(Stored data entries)
=======

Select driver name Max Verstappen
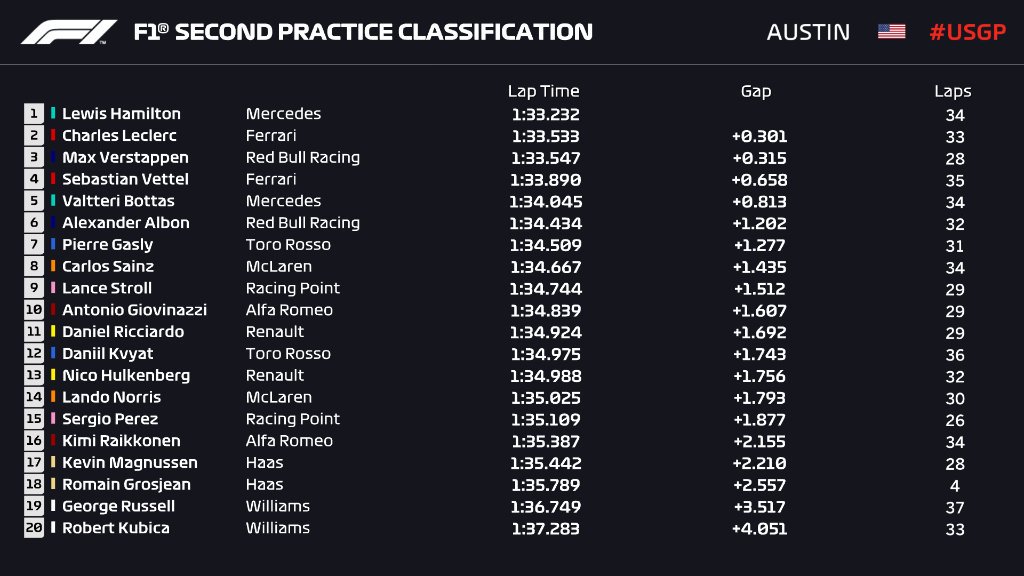1024x576 pixels. (125, 158)
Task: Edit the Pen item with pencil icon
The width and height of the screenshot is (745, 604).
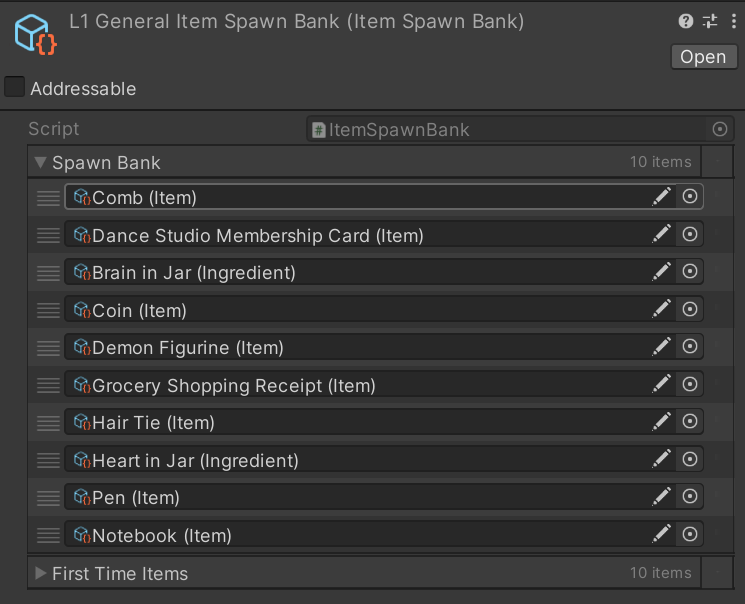Action: tap(661, 497)
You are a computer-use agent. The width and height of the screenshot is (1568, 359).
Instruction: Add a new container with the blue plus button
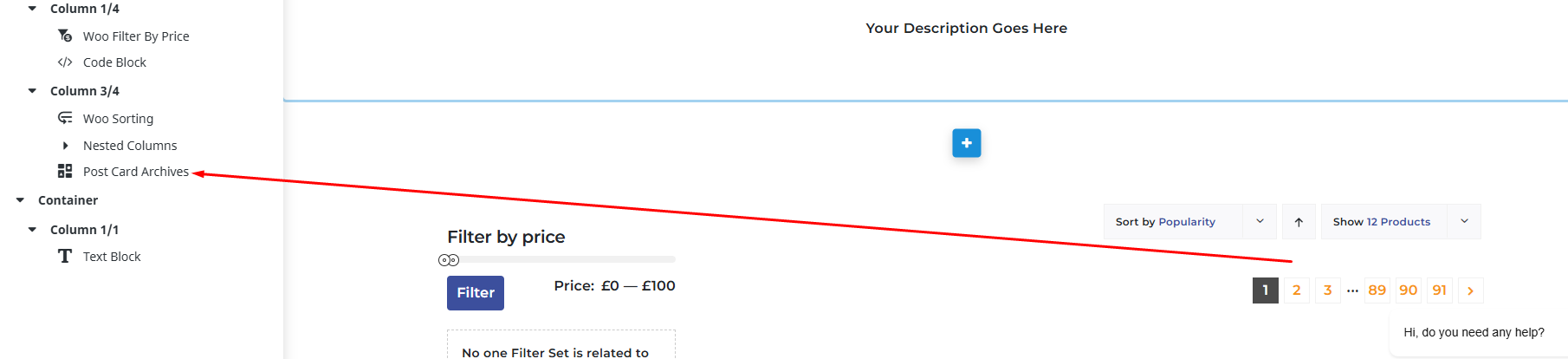tap(967, 143)
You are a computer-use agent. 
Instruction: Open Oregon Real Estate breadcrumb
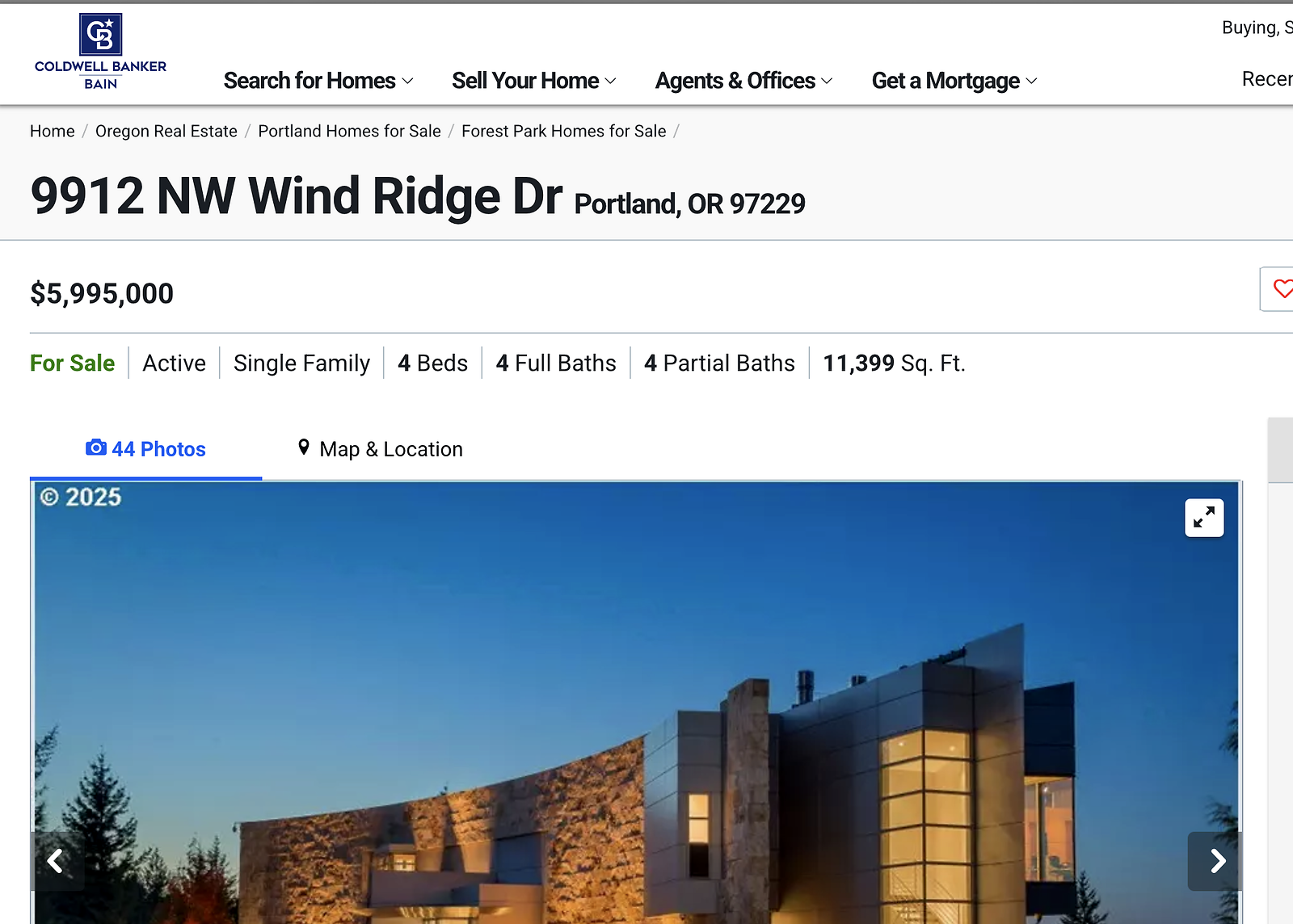[166, 131]
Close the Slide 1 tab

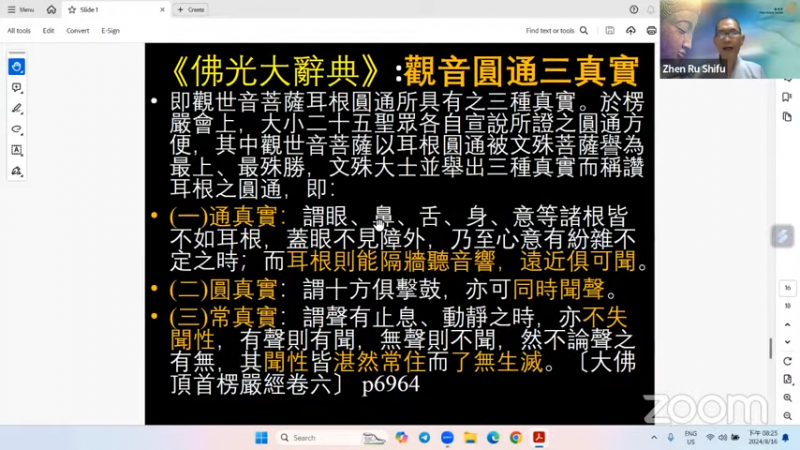(x=160, y=9)
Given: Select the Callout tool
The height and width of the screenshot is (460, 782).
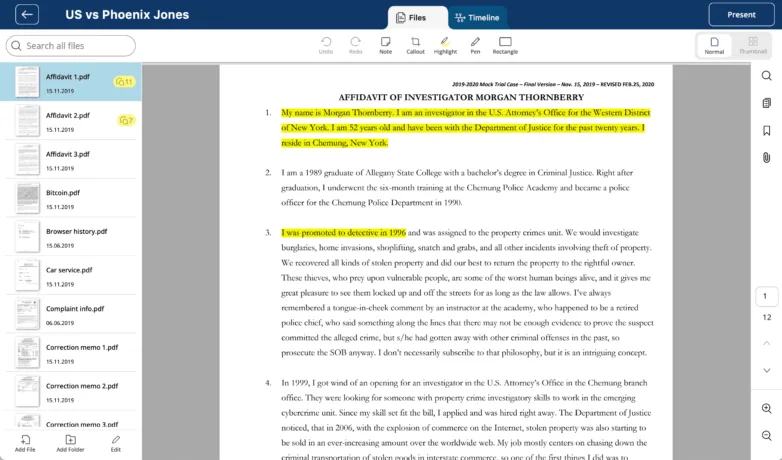Looking at the screenshot, I should click(x=415, y=44).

=======

What the task requires:
Without the pictures, copy all of the entries exactly as they appear.

Solution to this problem:
Select driver name Max Verstappen
1024x576 pixels. (125, 158)
Task: Edit the Pen item with pencil icon
The width and height of the screenshot is (745, 604).
Action: tap(661, 497)
You are a computer-use agent. The width and height of the screenshot is (1568, 359).
Instruction: Add a new container with the blue plus button
tap(967, 143)
You are a computer-use agent. 
Instruction: Open Oregon Real Estate breadcrumb
[166, 131]
Close the Slide 1 tab

(x=160, y=9)
Given: Select the Callout tool
The height and width of the screenshot is (460, 782).
Looking at the screenshot, I should click(x=415, y=44).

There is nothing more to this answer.